Иван Андреевич почувствовал, что что-то мешает ему смотреть на девочку, и понял, что это, наверное, слезинки, набухшие на глазах.
Может быть, он был неправ. Может быть, правы те, что меньше осторожничают и выжидают. Может быть, прав этот старый аптекарь, который хотел сойти с дистанции.
Стар стал, стар. Жизнь обогнала. А ведь и он мог дать оххрам свою память. Мог. И было бы в ней кое-что и поинтересней, чем Петр Данилыч с его перекрученными пословицами и поговорками и Верка со стройными ножками. Мог — и не дал. Не сообразил. В голову не приходило. Ждал указаний. А мимо проле-тают поезда… Павел, Пашка — сосунок, в сущности, еще, университетское молоко на губах не обсохло, а напялил на себя поле. Не думал, не размышлял, не взвешивал…

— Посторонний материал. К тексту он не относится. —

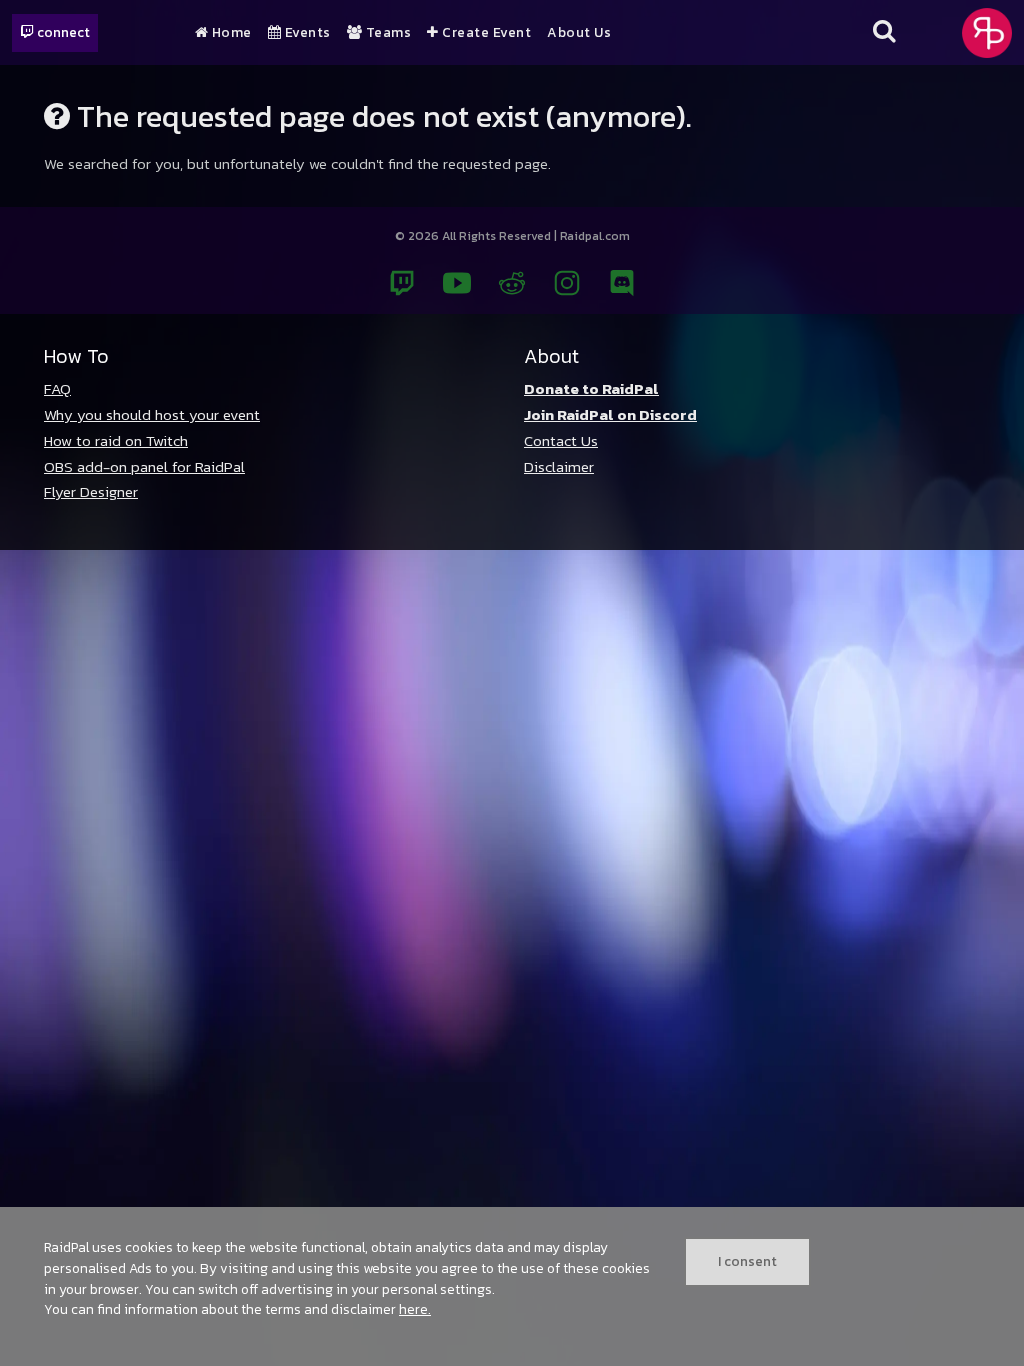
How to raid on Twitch (116, 440)
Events (306, 33)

Как же жить дальше? Ведь неважно же, черт возьми, где ты живешь, в Приозерном, в Москве или на Оххре, от себя-то не ускачешь. Строил, строил, казалось — выстроил. Зла людям не делал, помогал, когда мог, не шустрил… Ну, положим, подшустривал иногда… Ведь вспомни, как Пашку отчитывал за ненаписанный фельетон, потому что Сергей Ферапонтович сказал ему и о суевериях. Суеверия! Хороши суеверия, из-за которых стоит он сейчас на неведомой планете, стоит под голубыми двумя солнцами, стоит своим двойником без внутренностей и без сердца, а сердце болит, потому что проводит он сейчас переучет душевного своего имущества и обнаруживается недостача. А мимо пролетают поезда…
— Вы сказали, — тихо произнес Александр Яковлевич, обращаясь к девчушке, словно она прислушивалась к голосу Петра Даниловича, который вполне мог бы крикнуть ей: «Молод-цы!» — Вы сказали, что изменилась и Татьяна Владимировна.

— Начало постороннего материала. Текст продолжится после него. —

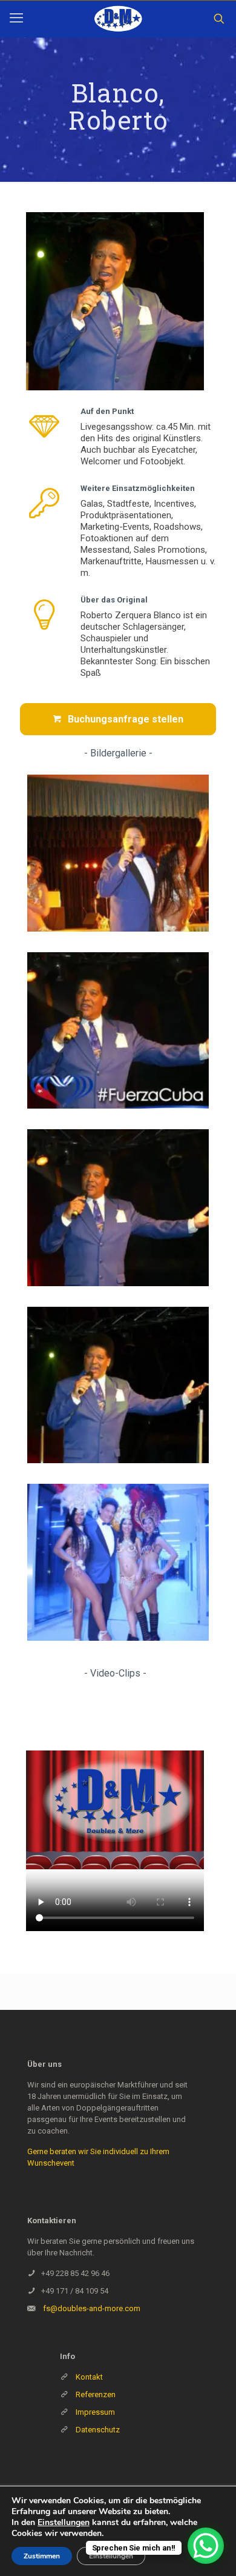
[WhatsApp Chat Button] (206, 2546)
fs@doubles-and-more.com (91, 2308)
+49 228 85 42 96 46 (75, 2273)
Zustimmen (42, 2556)
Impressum (95, 2412)
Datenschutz (98, 2429)
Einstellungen (64, 2522)
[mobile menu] (16, 18)
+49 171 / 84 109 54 (74, 2290)
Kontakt (89, 2376)
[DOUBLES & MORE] (118, 19)
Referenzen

— Да, — кивнула девчушка печально.
— И какая она теперь?
— Она… тихая… Она больше не кричит…
— А оххры? Я хочу спросить, выключил ли кто-нибудь из группы после этого поле?
— Нет, никто.
— Мы хотели поговорить с ней… Мы шли, чтобы ссориться с ней. И вы не пустили нас. Наверное, правильно. Но сейчас мы хотим помочь ей. Ей нужна помощь. Необходимо, чтобы она не оставалась наедине со своим Чубуковым…

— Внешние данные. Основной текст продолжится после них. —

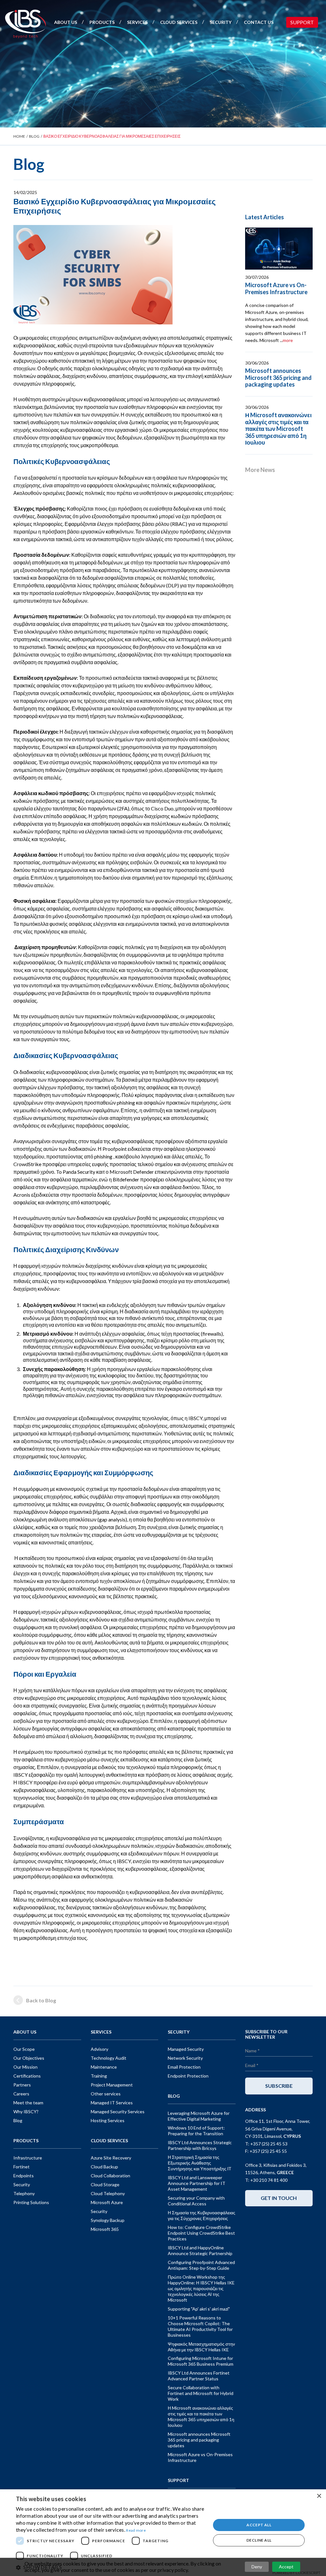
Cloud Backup (104, 2166)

Девчушка испытующе посмотрела на Александра Яковлевича, и ему почудилось, что кто-то осторожно перебирает мягкими пальцами его мысли, мягко, плавно, словно течение ручейка — водоросли.
Девчушка повернулась к Ивану Андреевичу, и тот совсем по-детски недоуменно сморщил лоб.
— Хорошо, — кивнула девчушка. — Мы договорились никого не пускать в нашу группу, но мне кажется, что Петя сейчас крикнет мне: «Мо-лод-цы! Шай-бу!» — Она застыла, зажмурила глаза и через несколько секунд расплылась в улыбке. — Так и есть. Идите.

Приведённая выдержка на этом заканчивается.